La mobilisation populaire ne semble pas faiblir à Béjaia et ailleurs. Comment le mouvement de contestation a-t-il évolué ces dernières semaines ?
Il faut rappeler que Béjaia et sa région n'ont pas attendu le 22 février pour exprimer leur rejet de ce système autocratique, corrompu négateur des libertés fondamentales, vertus cardinales de la démocratie. Depuis au moins 2014, au moment de la campagne du 4ème mandat de Bouteflika, cette région est devenue le sanctuaire de la contestation citoyenne. Ce n'est pas par hasard que c'est à partir de Kherrata (commune située à environ 60 kms de la ville de Béjaia, à l'est d'Alger, le 16 février qu'est parti l'étincelle qui a embrasé tout la pays le 22 février. Depuis, le mouvement ne cesse de s'amplifier. Ces dernières semaines, le mouvement à Béjaïa et dans tout le pays a gagné en maturité, dans son organisation, dans le choix des slogans et au niveau des propositions de sortie de crise. Raisons pour lesquelles la contestation a résisté à tous les coups de boutoirs du régime qui avait parié sur son essoufflement.

Comment expliquez-vous cette forte mobilisation inédite dans l’histoire de l’Algérie qui dure depuis plus de 6 mois ?
En effet, nous sommes en phase insurrectionnelle pré révolutionnaire, jamais connue depuis l'indépendance du pays. Le régime algérien issu du coup d'État de l'armée des frontières, a jusque là, survécu à toutes les tentatives de remise en cause de cette ordre inique qui a ruiné le pays. Les révoltes populaires qui avaient émaillé le long cheminement des luttes citoyennes, ont eu le mérite certes, de fissurer le monolithisme de la citadelle du régime, mais dans tous les cas, celui-ci a su se régénérer grâce notamment, à l'utilisation de la manne pétrolière et au recours à la répression.

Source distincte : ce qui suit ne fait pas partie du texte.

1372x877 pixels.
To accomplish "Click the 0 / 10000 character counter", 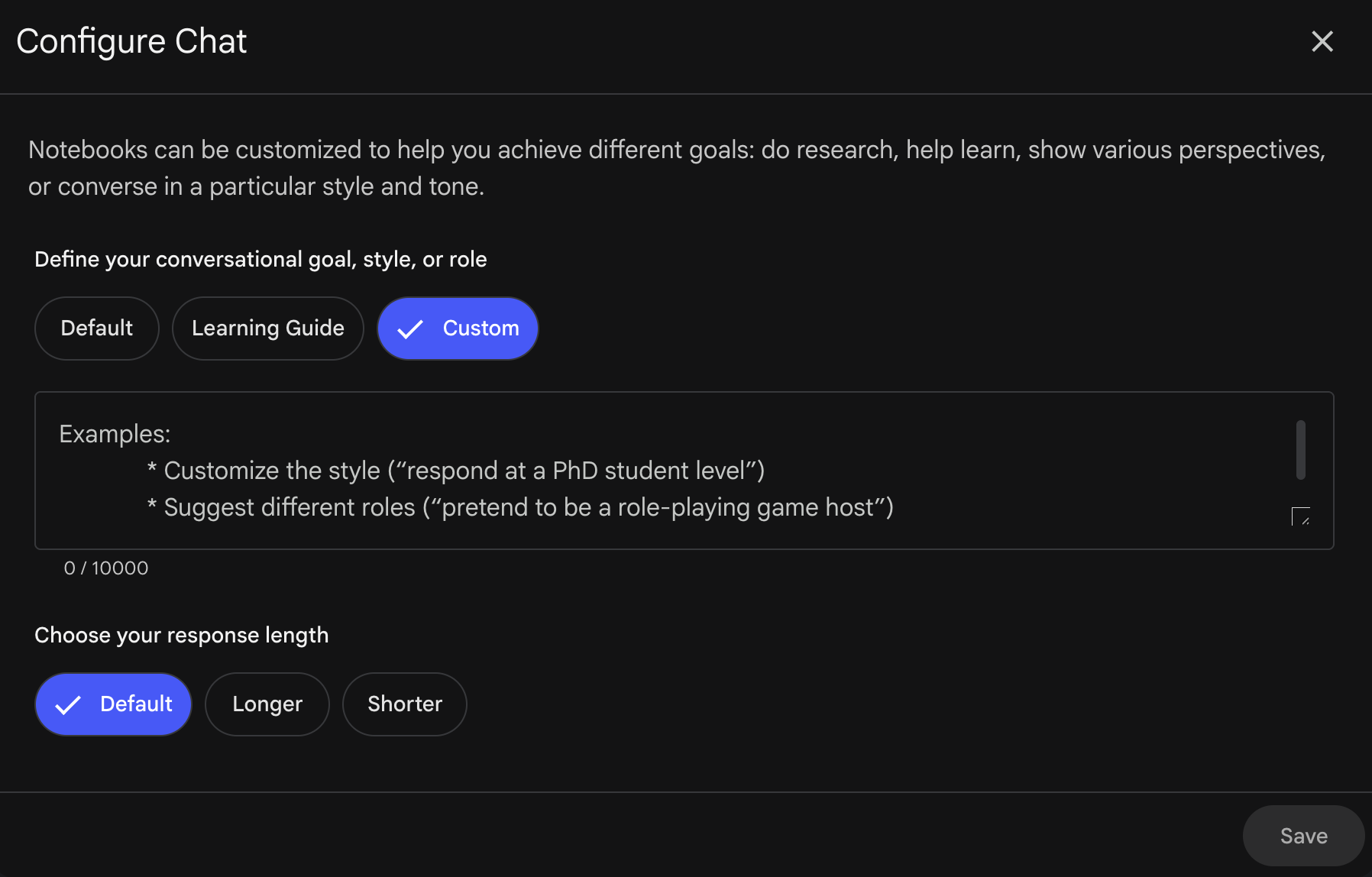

Aujourd'hui, l'accumulation des luttes citoyennes et le spectre que représentait l'humiliation de la perspective du 5ème mandat, ont été les éléments déclencheurs de la plus grande insurrection citoyenne post indépendance. Le caractère pacifique des manifestants, pratiquement inédit de par le monde, a surpris aussi bien le régime que l'opinion internationale. La pouvoir qui avait tablé comme à son habitude, sur la répression, s'est vu pris au piège par cette révolution du sourire. Une révolution de nature pacifique, mais résolument déterminée à faire aboutir ses revendications de départ sans concession du système avec son personnel, ses pratiques et ses symboles. Le mot d'ordre "Itnahaw GAA" (ils dégageront tous) étant devenu une exigence patriotique non négociable.
Comme il est loisible de le constater, en 6 mois de manifestations ininterrompues, la détermination et la mobilisation sont toujours là. Ni les arrestations et intimidations, ni le Ramadan où les chaleurs caniculaires sur lesquels misait le pouvoir, ne sont venus à bout de ce souffle révolutionnaire.

En matière d’alternatives, quels sont les projets politiques qui se dessinent dans la société civile bougiote ?
A instar de tout le pays, les propositions de sortie de crise à Béjaïa, recoupent pour l'essentiel, celles de tous les patriotes engagés dans cette œuvre commune de reconstruction d'une Algérie nouvelle. Une Algérie basée sur des fondements démocratiques et républicains, attaché aux valeurs universelles, où seront clairement définis, la nature du régime, la place de la religion, le statut de la femme, l'identité nationale, la justice sociale et la primauté du civil sur le militaire telle qu'énoncé dans la plate forme de la Soummam. De même qu'il s'agit d'envisager une refondation politico-administrative qui tienne compte des spécificités culturelles et géographiques de chaque région du pays, à l'instar de l'organisation politico-militaire qui avait permis l'indépendance du pays. En gros, sortir de l'État jacobin outrageusement centralisé et qui est à l'origine de l'impasse actuelle. Pour ce faire, nous préconisons une phase de transition, période à laquelle il sera procédé au démantèlement des instruments politico-mafieux de l'ancien régime et son remplacement par un nouveau dispositif institutionnel à travers un dispositif constituant, dont les mécanismes seront déterminés à l'occasion de la tenue d'une conférence de consensus nationale. Ce n'est qu'une fois ce socle mis en place, qu'il sera envisagé le retour au processus électoral.